Nowa emerytura to granda!
Upada kolejny projekt. Ministerstwo Pracy niby proponuje wypłatę emerytur małżeńskich, ale przygotowane propozycje są skrajnie niekorzystne.
Zdaniem wicepremiera Przemysława Gosiewskiego, najpóźniej w ciągu tygodnia zapadnie decyzja, czy emerytury małżeńskie będą włączone do rządowego projektu o emeryturach kapitałowych. Takie rozwiązanie oznaczałoby dla kobiet możliwość dziedziczenia po mężu emerytury z OFE. "Myślę, że najpóźniej w ciągu tygodnia będziemy gotowi do jednoznacznej odpowiedzi, czy emerytury małżeńskie będą włączone do rządowego projektu o emeryturach kapitałowych" - powiedział Gosiewski.
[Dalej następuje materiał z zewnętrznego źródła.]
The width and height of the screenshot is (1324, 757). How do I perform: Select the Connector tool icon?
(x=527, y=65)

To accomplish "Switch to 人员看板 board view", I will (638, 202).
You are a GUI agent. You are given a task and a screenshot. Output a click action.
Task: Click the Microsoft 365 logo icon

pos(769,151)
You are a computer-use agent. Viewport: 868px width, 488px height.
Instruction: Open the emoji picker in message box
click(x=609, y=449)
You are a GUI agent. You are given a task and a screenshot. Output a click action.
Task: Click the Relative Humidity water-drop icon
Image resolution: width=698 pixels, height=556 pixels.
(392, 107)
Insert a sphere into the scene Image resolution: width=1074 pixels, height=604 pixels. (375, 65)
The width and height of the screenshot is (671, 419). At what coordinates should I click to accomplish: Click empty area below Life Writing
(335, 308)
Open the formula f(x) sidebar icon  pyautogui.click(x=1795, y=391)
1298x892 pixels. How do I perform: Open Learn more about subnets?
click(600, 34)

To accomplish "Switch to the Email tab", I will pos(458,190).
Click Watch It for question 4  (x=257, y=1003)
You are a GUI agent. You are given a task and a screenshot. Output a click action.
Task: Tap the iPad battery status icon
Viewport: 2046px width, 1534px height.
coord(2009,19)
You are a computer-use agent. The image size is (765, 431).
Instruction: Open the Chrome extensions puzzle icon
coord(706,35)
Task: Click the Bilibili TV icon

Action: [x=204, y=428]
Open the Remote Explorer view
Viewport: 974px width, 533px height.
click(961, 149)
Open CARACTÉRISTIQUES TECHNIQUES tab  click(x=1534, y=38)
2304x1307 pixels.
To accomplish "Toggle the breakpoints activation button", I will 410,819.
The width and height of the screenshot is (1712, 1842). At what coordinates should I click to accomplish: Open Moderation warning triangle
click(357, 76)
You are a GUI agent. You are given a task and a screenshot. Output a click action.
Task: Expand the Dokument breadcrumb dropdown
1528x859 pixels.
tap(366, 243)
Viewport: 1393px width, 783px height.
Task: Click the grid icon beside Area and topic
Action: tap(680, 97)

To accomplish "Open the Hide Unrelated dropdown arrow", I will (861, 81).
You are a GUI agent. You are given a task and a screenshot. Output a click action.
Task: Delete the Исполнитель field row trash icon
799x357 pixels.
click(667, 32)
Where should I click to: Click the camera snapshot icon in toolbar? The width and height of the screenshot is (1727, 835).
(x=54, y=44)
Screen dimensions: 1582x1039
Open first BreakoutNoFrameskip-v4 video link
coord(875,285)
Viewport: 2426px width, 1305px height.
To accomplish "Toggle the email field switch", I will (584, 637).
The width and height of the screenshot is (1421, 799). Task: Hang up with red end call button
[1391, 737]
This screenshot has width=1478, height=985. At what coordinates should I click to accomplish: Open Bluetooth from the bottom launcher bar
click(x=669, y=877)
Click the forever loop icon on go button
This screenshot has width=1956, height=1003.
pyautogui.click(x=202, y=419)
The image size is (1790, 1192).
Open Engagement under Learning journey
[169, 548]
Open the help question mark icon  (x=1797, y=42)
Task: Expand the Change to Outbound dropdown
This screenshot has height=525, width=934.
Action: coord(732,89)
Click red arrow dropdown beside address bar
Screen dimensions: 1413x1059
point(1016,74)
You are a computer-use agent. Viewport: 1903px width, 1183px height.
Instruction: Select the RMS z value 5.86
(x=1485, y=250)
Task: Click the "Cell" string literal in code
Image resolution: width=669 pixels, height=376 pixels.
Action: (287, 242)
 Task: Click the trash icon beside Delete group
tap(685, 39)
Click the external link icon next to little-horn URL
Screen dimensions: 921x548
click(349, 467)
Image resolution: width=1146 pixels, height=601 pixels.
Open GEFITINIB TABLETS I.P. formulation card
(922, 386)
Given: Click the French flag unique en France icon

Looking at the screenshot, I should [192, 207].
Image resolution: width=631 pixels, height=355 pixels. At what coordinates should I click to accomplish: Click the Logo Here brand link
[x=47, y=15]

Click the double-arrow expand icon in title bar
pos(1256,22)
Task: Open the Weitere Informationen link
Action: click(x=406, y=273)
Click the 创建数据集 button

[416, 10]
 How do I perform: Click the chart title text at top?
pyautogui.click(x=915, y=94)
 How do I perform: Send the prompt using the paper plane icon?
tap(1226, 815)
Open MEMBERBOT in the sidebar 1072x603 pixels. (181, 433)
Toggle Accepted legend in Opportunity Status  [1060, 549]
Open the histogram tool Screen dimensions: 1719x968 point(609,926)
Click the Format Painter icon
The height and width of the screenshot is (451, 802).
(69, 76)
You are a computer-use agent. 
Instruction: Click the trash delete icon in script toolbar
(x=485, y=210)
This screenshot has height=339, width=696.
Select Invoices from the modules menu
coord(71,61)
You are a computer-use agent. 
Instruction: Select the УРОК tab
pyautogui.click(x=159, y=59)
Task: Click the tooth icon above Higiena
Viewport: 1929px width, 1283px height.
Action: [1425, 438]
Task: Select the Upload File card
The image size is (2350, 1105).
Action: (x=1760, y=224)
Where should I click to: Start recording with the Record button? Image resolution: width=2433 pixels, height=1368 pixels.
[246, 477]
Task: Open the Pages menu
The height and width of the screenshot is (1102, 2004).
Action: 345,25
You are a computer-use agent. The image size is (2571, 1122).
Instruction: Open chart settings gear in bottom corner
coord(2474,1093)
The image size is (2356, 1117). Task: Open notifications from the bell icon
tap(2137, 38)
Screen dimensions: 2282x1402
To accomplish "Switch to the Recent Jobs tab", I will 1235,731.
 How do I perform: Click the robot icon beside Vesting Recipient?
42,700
Dodał, że w tej sprawie rząd nie podjął jeszcze ostatecznej decyzji. Według wicepremiera, istnieje "istotne" uzasadnienie dla emerytur małżeńskich, ponieważ - jak podkreślił - dotyczą one rodzin, w których mężczyzna pracuje, a kobieta zajmuje się wychowaniem dzieci. Z drugiej jednak strony - zdaniem wicepremiera - takie rozwiązanie "bardzo drogo kosztowałoby obywateli".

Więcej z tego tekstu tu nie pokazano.